Resistance to single-target kinase inhibitors is increasing, necessitating the development of multi-target-directed medications that can simultaneously affect different carcinogenic pathways. The objective of this investigation was to develop, synthesize, and evaluate the pharmacological properties of a novel set of compounds that are derived from benzimidazole and thereby inhibit both EGFR and BRAF^V600E. Compounds 8c, 8d, and 8f were identified as the most potent candidates in in vitro enzymatic and antiproliferative investigations. Compound 8d exhibited the most potent dual inhibitory activity, with IC₅₀ values of 7.17 nM against EGFR and 45.50 nM against BRAF^V600E. These values were comparable to those of the reference medications vemurafenib (IC₅₀ = 41.38 nM) and erlotinib (IC₅₀ = 5.40 nM).
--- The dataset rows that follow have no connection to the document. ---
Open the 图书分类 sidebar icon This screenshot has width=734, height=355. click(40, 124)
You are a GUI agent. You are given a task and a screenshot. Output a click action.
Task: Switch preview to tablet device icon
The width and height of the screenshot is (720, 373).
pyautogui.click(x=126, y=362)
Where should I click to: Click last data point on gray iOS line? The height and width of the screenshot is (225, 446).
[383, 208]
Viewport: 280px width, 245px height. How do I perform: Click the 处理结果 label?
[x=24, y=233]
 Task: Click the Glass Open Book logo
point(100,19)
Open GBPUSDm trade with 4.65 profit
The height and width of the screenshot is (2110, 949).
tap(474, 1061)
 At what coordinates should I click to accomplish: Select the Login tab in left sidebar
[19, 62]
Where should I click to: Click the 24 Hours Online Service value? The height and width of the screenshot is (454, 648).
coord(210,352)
Mechanistic studies have shown that compounds 8d and 8f strongly induce apoptosis, primarily through the intrinsic (mitochondrial) pathway, as evidenced by significant activation of caspase-9 and caspase-3. The experimental results were confirmed by molecular docking studies, which showed that compound 8d exhibits strong binding affinity for both the EGFR and BRAF^V600E kinase domains. The in silico ADME profiling and drug-likeness analysis revealed that compound 8d exhibits high gastrointestinal absorption and adheres to Lipinski's rule of five, supporting its potential as an oral therapy.